We all liked the winner of the John Moores Prize 2016 - so we are good judges

There are two art prize exhibitions that I go out of my way to visit: the annual Jerwood Drawing Prize and the biannual John Moores Painting Prize. I love the Jerwood exhibition for its contemporary take on drawing and for pushing the definition of drawing to the edges of credibility. I love the John Moore exhibition for providing an insight itno what people are painting now.

Since the John Moores exhibition started I've been meaning to take a visit to Liverpool. Finally today we decided to take a family trip up there (it is just over an hour by train). I will happily go to art galleries by myself but I do enjoy taking my children and my husband with me too. I like to see their responses and reactions and to compare those with my own.

We didn't spend a great deal of time walking around the exhibition, which is always held at the Walker Gallery. It is quite a small selection and very well-spaced out. However, shortly after we started looking around we all agreed on our favourite (or, at least, on the painting to feature in the top five of our family favourites) and this happened to be the winner of the prize: Squint (19) by Michael Simpson. We all loved it. There was something disquieting about it. Was it the staircase that doesn't quite reach the window? Was it the odd window? Was it the simplicity of the image? Was it the size of the painting? Was it the contrast of the yellow and black against the bland background? Was it the almost pop artiness about it? Or was it just the whole package? We didn't know what the image was of. There was no information in the gallery (or in the catalogue) about it. In fact, I've only just found out what it is of and what it is about but I don't think that matters. What is important is that it appealed ot all of us, from the age of 6 to 44. We all loved it. We didn't know why. We couldn't quite articulate what it was about it that we liked. We just liked it. Perhaps we are just getting good at this exhibition visiting lark, or perhaps we are good judges.

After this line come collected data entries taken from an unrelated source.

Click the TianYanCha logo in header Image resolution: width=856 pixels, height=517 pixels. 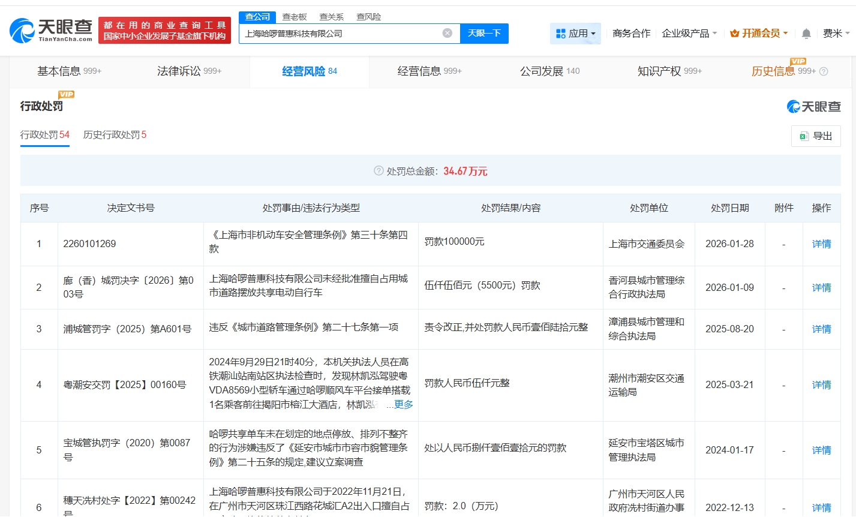52,30
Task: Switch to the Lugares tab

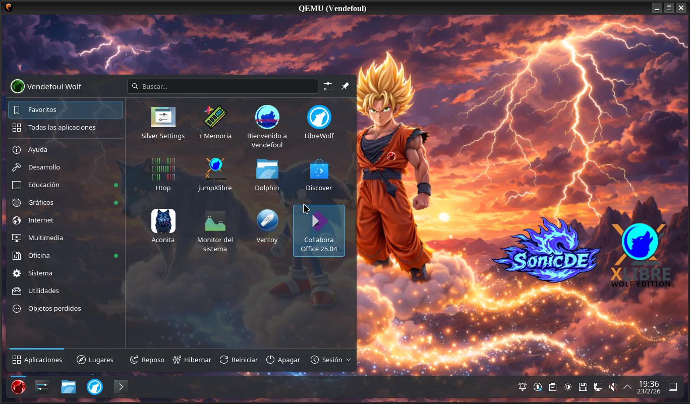Action: click(x=95, y=360)
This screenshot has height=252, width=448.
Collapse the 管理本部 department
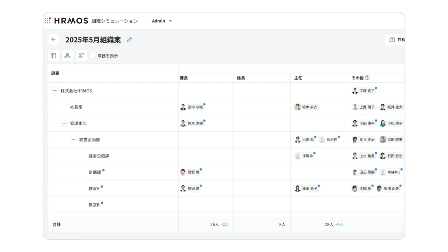click(64, 123)
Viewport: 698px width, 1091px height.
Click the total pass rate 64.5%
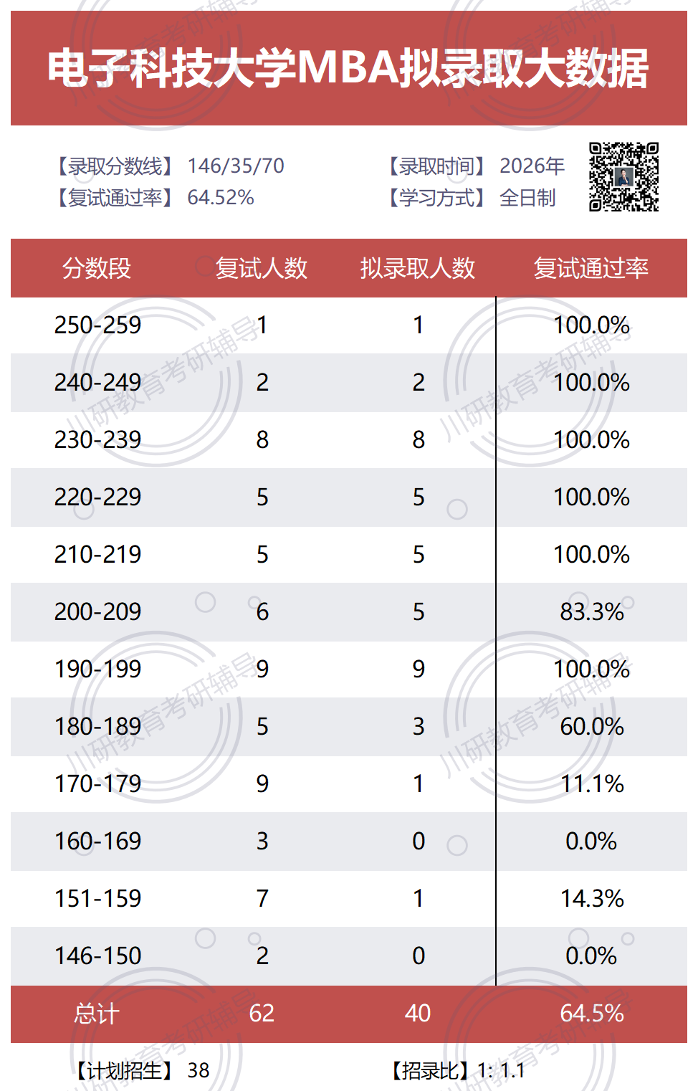[x=592, y=1014]
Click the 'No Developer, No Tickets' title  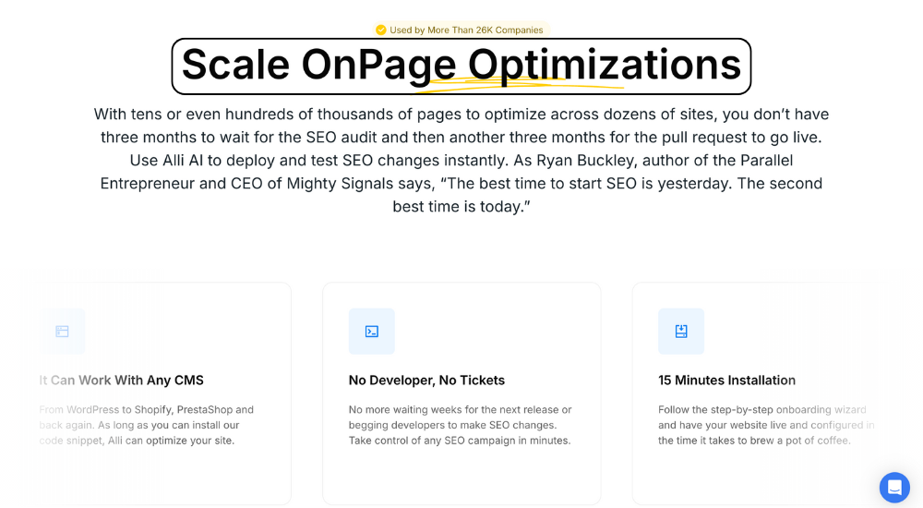tap(426, 381)
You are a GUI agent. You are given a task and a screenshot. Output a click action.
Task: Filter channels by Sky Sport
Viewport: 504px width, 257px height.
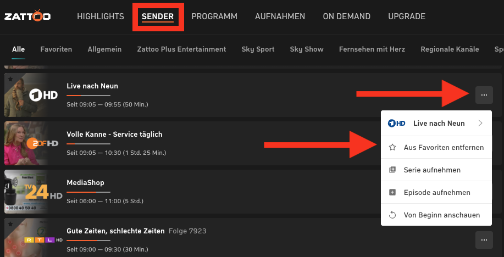pos(258,49)

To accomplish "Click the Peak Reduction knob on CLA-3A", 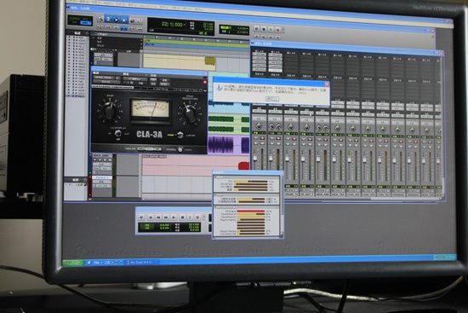I will 190,114.
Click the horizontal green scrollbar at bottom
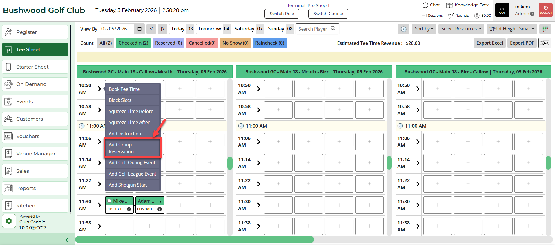This screenshot has width=555, height=245. pos(194,240)
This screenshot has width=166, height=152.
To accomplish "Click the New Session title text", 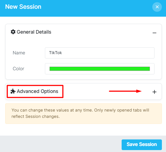I will click(23, 7).
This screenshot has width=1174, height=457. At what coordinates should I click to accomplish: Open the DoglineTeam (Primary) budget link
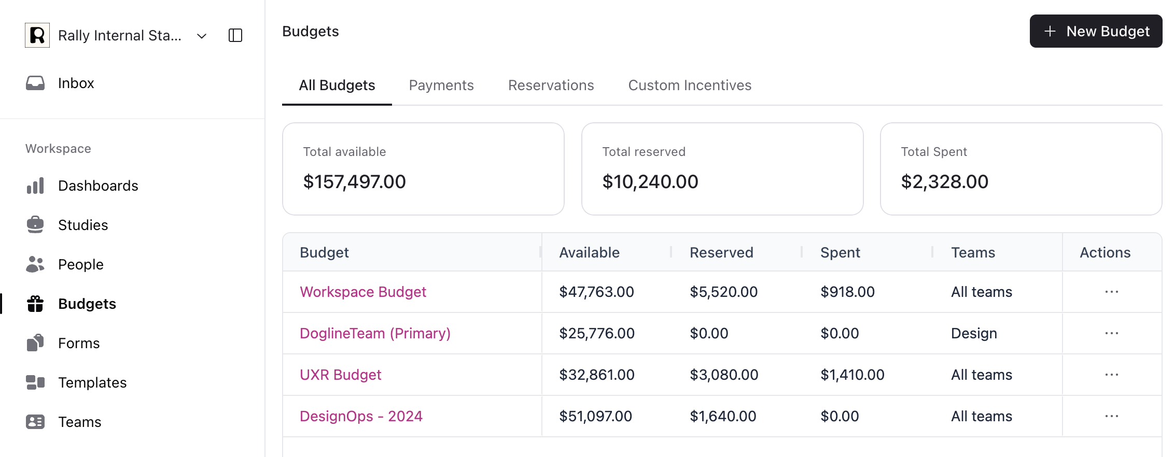[x=375, y=333]
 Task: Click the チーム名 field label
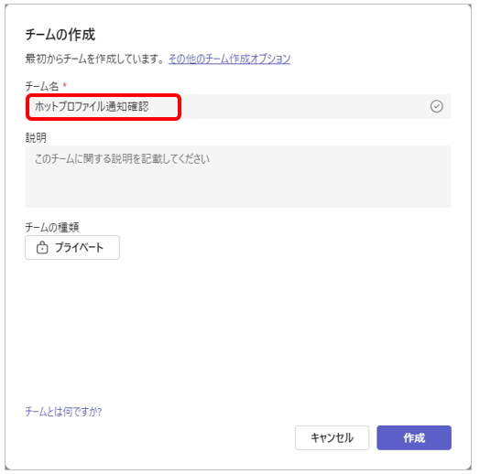point(41,86)
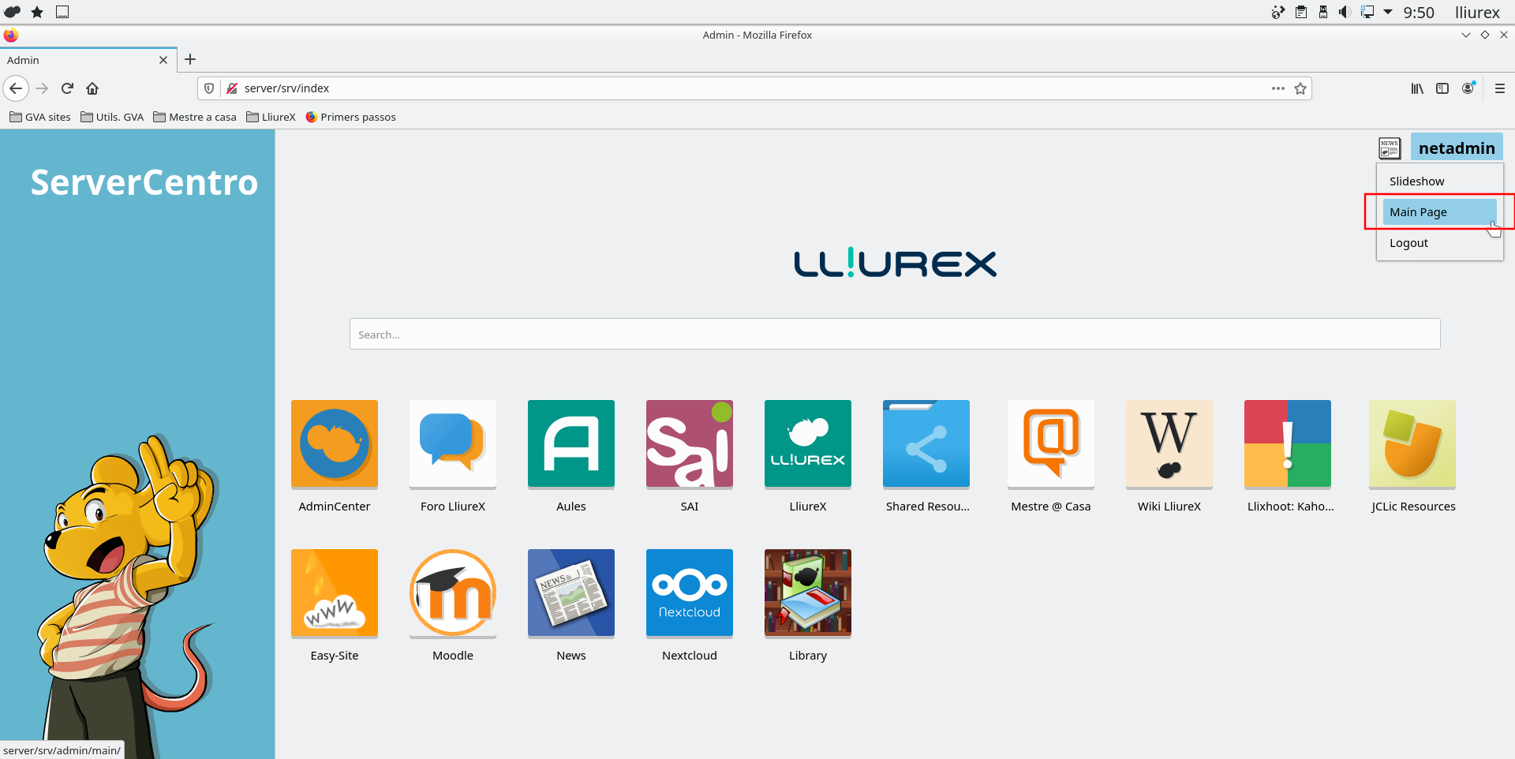
Task: Collapse the netadmin user dropdown
Action: tap(1456, 148)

There were a lot of other paintings in the exhibition to get inspiration from. Including Mandy Payne's No Ball Games Here. I like this piece for its unusual painted surface: concrete. I admire people who go against the norm in some way, whether it be in medium, subject, style or material. I am attracted to apparent 'ugly' Bauhaus style 1960s architecture (I study in one of the best examples of Bauhaus architecture in the West Midlands - see below). It amuses me that this building depicted here is a Grade II listed building, and rightly so. To me, it has deep beauty.

John Stark's Beasts of England II was amazingly well-executed and full of atmosphere. I stood and stared at it for a long time. Selma Parlour's The Side-ness of In-Out was just plain weird. I love weird. The world is too full of normality. We need more inexplicable weirdness.

I felt very inspired today. Painting is far from a dying art. It complements this current age of the blurring of the real and unreal. It is on the up.